### WORK TO COMPLETE
Give back only the lines in the records below from the one with "cliquez ICI (652, 2264)" to the one with "Feissarimokat: Geishapatukka pilasi parisuhteen? (791, 1045)", both inclusive, word for word.
INPUT START
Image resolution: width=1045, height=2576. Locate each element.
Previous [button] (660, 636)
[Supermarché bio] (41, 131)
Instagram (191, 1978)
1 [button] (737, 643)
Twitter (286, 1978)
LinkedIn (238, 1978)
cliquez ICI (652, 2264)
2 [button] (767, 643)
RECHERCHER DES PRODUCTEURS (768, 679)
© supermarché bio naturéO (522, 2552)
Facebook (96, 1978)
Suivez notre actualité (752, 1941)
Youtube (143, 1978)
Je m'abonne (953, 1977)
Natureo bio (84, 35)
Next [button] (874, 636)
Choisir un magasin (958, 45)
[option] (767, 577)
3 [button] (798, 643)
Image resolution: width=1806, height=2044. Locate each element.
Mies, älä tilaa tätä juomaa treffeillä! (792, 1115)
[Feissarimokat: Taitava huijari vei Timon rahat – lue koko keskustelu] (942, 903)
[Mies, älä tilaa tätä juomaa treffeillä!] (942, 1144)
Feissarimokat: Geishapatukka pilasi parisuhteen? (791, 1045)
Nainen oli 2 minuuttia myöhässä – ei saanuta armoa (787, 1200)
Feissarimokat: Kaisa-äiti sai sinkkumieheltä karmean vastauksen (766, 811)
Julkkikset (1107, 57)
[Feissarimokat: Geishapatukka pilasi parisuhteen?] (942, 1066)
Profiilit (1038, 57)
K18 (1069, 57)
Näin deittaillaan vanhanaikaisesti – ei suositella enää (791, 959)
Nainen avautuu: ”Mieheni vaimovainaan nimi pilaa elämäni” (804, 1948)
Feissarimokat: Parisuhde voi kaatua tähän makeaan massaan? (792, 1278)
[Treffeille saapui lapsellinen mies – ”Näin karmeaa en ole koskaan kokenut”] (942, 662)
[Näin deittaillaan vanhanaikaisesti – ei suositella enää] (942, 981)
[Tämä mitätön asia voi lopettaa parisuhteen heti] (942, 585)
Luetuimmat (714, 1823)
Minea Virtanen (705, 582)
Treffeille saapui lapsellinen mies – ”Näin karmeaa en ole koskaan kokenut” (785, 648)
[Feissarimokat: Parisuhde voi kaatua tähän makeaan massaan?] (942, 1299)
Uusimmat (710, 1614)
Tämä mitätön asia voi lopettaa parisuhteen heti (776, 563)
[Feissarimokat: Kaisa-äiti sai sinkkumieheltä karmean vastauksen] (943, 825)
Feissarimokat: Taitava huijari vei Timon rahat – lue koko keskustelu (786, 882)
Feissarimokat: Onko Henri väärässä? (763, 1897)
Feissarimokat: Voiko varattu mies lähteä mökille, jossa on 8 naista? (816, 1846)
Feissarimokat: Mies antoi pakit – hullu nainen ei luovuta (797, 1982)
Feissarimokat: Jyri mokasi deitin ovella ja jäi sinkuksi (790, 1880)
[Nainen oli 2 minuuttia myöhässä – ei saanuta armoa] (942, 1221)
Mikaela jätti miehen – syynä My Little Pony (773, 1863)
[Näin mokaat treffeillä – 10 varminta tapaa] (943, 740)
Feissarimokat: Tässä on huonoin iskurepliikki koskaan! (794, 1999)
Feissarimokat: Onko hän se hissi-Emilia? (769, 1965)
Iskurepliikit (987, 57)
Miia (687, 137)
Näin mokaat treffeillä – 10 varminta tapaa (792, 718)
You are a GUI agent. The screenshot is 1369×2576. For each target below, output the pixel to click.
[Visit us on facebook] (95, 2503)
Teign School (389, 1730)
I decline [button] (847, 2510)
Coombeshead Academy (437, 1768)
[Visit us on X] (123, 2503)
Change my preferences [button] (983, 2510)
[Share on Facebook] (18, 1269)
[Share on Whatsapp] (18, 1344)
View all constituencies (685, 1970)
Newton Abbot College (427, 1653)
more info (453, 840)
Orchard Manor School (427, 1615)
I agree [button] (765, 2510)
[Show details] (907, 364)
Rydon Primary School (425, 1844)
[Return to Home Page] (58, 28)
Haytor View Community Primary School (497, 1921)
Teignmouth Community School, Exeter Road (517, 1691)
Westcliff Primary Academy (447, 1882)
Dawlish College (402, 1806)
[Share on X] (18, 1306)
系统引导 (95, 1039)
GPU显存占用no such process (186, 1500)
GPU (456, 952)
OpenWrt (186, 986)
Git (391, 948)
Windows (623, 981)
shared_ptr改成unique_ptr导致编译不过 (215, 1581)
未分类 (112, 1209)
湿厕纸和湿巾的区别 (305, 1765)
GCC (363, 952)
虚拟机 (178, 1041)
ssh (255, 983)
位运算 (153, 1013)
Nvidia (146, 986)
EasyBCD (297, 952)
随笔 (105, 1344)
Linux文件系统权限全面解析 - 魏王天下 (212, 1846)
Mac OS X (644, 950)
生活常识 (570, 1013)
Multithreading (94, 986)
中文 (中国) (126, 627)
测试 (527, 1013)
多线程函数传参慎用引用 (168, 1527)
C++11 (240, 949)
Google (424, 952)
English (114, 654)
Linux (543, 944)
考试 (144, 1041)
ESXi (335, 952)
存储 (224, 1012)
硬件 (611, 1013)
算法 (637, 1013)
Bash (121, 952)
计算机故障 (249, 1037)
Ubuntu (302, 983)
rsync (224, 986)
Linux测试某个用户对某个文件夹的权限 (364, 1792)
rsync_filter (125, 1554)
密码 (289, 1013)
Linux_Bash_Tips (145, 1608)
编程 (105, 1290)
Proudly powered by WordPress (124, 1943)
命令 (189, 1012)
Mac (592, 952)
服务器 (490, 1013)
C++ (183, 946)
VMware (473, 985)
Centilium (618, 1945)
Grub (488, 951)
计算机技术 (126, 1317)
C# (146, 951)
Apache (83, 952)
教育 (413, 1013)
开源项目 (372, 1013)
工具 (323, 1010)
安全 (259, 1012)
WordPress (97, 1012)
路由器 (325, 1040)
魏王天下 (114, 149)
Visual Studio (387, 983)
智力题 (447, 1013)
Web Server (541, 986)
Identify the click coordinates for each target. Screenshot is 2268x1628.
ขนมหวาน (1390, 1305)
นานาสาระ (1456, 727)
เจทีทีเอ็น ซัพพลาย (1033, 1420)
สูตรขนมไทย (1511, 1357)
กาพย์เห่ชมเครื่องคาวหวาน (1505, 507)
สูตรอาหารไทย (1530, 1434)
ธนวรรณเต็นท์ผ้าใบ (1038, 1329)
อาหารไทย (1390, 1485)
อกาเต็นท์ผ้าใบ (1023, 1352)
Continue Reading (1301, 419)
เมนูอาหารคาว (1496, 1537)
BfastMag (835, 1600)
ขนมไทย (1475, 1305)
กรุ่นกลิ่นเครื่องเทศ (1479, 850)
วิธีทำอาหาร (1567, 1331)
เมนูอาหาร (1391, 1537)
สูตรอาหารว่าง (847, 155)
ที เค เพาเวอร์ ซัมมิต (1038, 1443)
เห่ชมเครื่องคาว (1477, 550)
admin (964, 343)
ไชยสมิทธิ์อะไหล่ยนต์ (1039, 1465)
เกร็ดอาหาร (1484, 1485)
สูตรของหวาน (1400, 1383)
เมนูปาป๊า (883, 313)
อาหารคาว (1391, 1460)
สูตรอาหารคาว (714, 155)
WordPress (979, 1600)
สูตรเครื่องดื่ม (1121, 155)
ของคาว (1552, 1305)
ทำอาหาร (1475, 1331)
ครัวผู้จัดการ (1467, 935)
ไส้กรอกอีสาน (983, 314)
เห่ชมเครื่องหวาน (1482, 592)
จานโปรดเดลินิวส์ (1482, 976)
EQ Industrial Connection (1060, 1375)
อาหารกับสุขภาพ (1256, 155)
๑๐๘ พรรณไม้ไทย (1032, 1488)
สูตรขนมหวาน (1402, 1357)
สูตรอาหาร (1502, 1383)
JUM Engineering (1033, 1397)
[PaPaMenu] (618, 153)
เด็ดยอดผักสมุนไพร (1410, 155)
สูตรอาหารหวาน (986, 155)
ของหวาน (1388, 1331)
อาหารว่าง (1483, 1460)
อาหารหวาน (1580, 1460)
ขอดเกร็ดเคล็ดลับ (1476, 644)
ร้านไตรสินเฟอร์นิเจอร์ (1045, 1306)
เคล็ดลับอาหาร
INPUT END
### ANSWER SPACE
cliquez ICI (652, 2264)
2 [button] (767, 643)
RECHERCHER DES PRODUCTEURS (768, 679)
© supermarché bio naturéO (522, 2552)
Facebook (96, 1978)
Suivez notre actualité (752, 1941)
Youtube (143, 1978)
Je m'abonne (953, 1977)
Natureo bio (84, 35)
Next [button] (874, 636)
Choisir un magasin (958, 45)
[option] (767, 577)
3 [button] (798, 643)
Image resolution: width=1806, height=2044. Locate each element.
Mies, älä tilaa tätä juomaa treffeillä! (792, 1115)
[Feissarimokat: Taitava huijari vei Timon rahat – lue koko keskustelu] (942, 903)
[Mies, älä tilaa tätä juomaa treffeillä!] (942, 1144)
Feissarimokat: Geishapatukka pilasi parisuhteen? (791, 1045)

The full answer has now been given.